» **Dataset excerpt**:
::::

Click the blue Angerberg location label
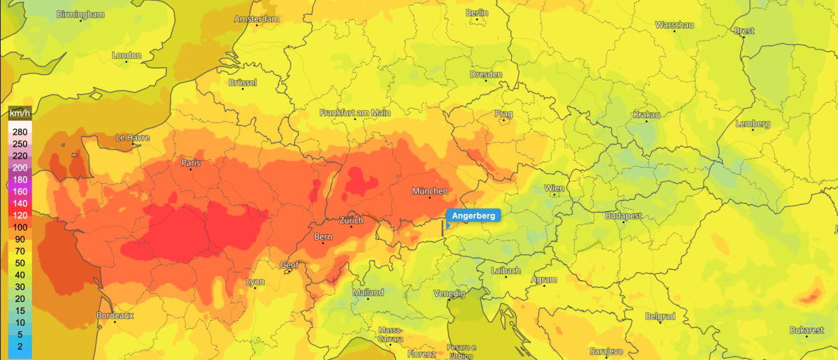tap(473, 216)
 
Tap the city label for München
tap(429, 191)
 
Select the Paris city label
tap(191, 163)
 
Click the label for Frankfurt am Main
tap(355, 113)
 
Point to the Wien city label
tap(554, 188)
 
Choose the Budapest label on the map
tap(624, 216)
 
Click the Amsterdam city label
tap(256, 18)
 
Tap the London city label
tap(126, 55)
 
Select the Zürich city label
tap(351, 220)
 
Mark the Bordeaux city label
tap(115, 315)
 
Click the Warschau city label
tap(674, 25)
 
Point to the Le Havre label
tap(133, 138)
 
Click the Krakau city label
tap(646, 115)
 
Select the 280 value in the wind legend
tap(20, 131)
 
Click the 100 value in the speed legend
tap(20, 226)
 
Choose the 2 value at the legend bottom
tap(20, 346)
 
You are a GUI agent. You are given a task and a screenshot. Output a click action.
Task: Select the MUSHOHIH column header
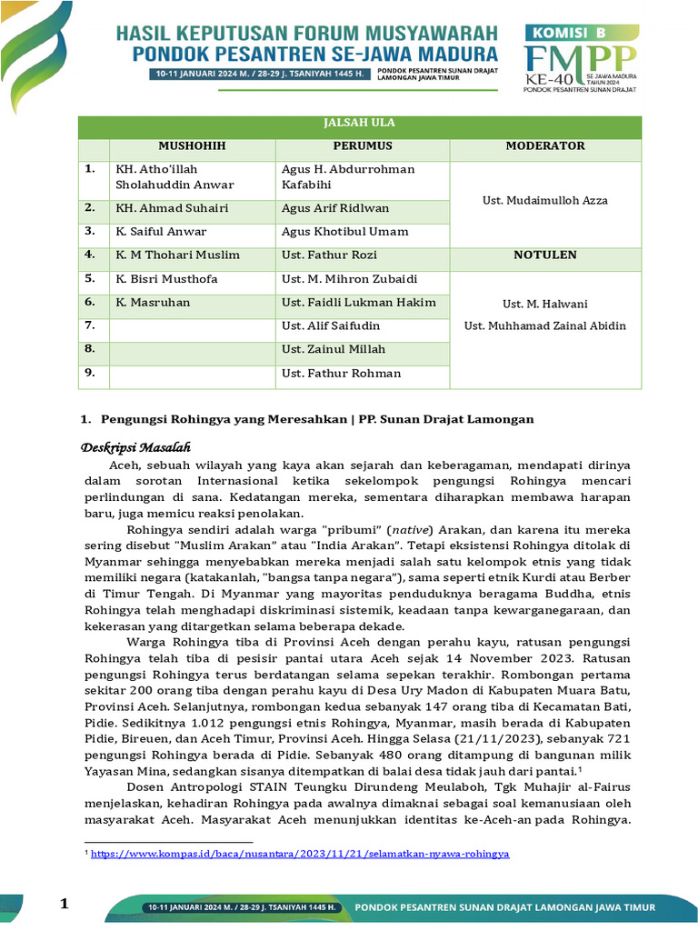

::::

» **Written exercise**: Show every line of the rows above that contains the string "city". Case counts.

» **Result of the exercise**:
Tap the city label for München
Select the Paris city label
Point to the Wien city label
Click the Amsterdam city label
Tap the London city label
Select the Zürich city label
Mark the Bordeaux city label
Click the Warschau city label
Click the Krakau city label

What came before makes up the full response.